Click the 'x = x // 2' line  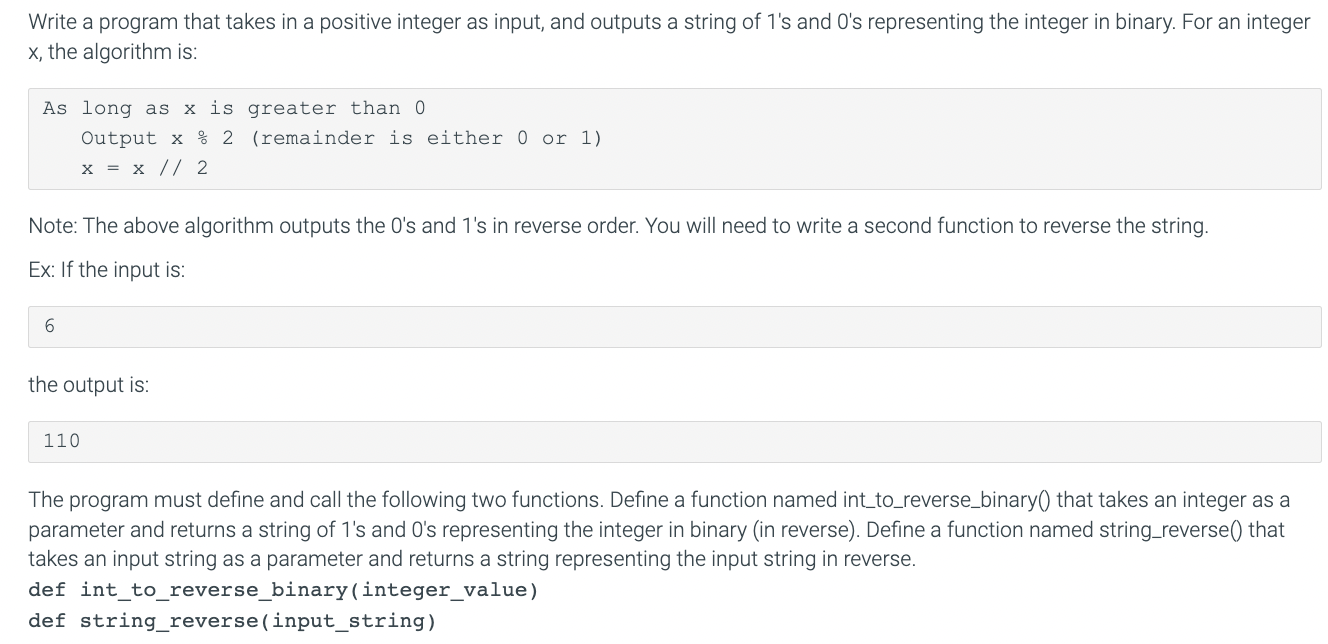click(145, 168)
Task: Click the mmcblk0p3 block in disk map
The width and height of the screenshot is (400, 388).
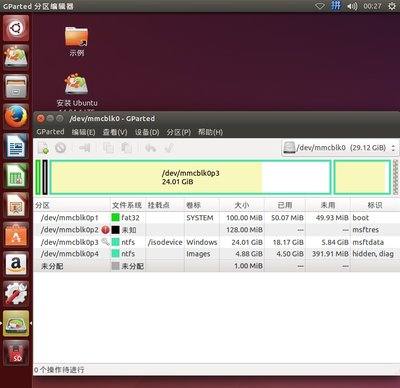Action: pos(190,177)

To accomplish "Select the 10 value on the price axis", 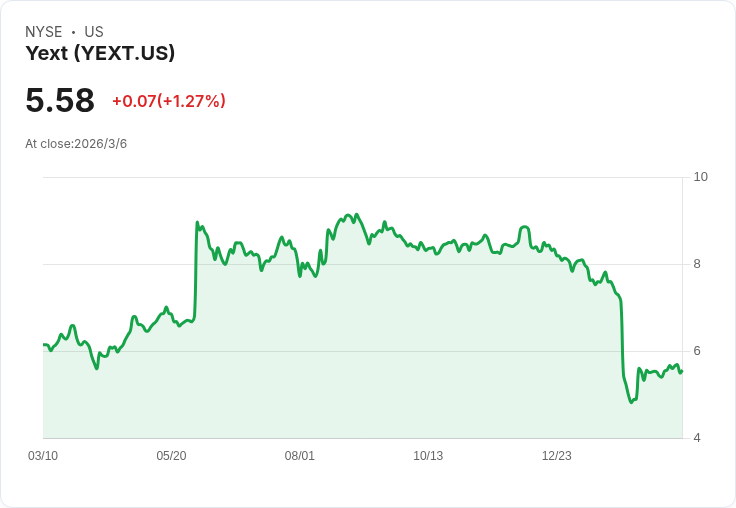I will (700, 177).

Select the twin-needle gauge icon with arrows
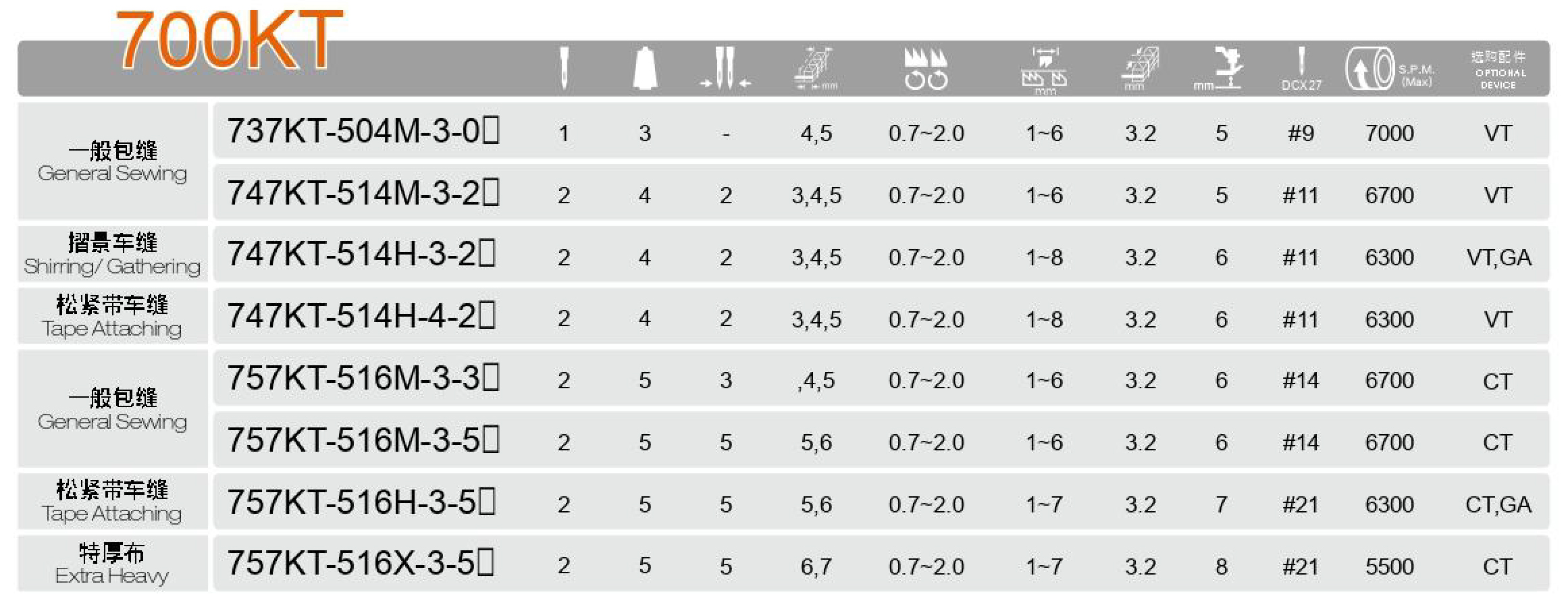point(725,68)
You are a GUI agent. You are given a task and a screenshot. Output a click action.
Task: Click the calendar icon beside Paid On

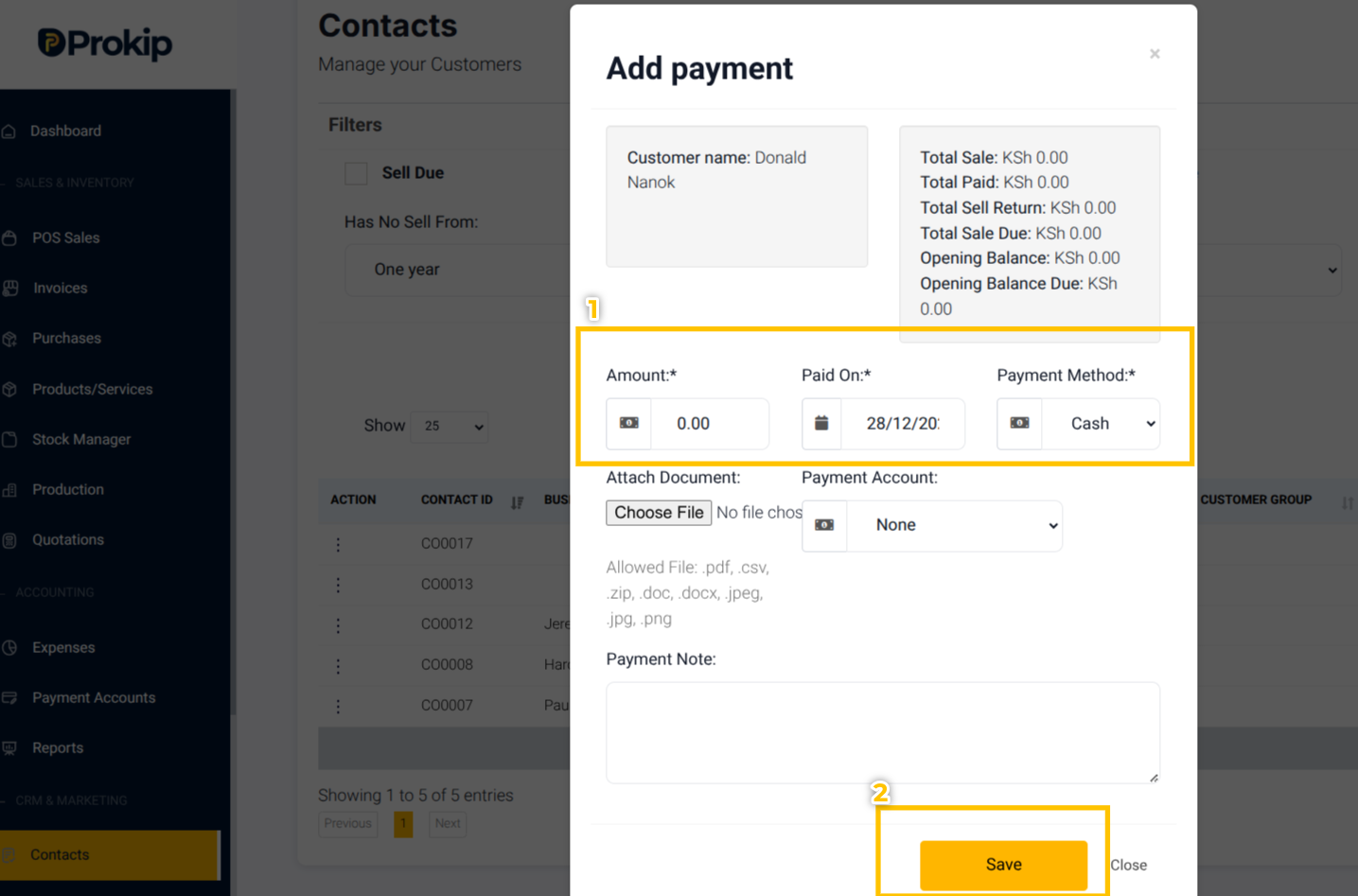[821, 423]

→ **INSTRUCTIONS FOR THE TASK**: A word-for-word copy of the lines from the one with "Select the twin-needle gauge icon with arrows" through the final line of the listing above is the whole answer, and it contains no pictures.

→ **EXERCISE RESPONSE**:
Select the twin-needle gauge icon with arrows
point(725,68)
You are a GUI agent. You are given a task and a screenshot. Output a click action.
Task: Click the calendar icon beside Paid On

[821, 423]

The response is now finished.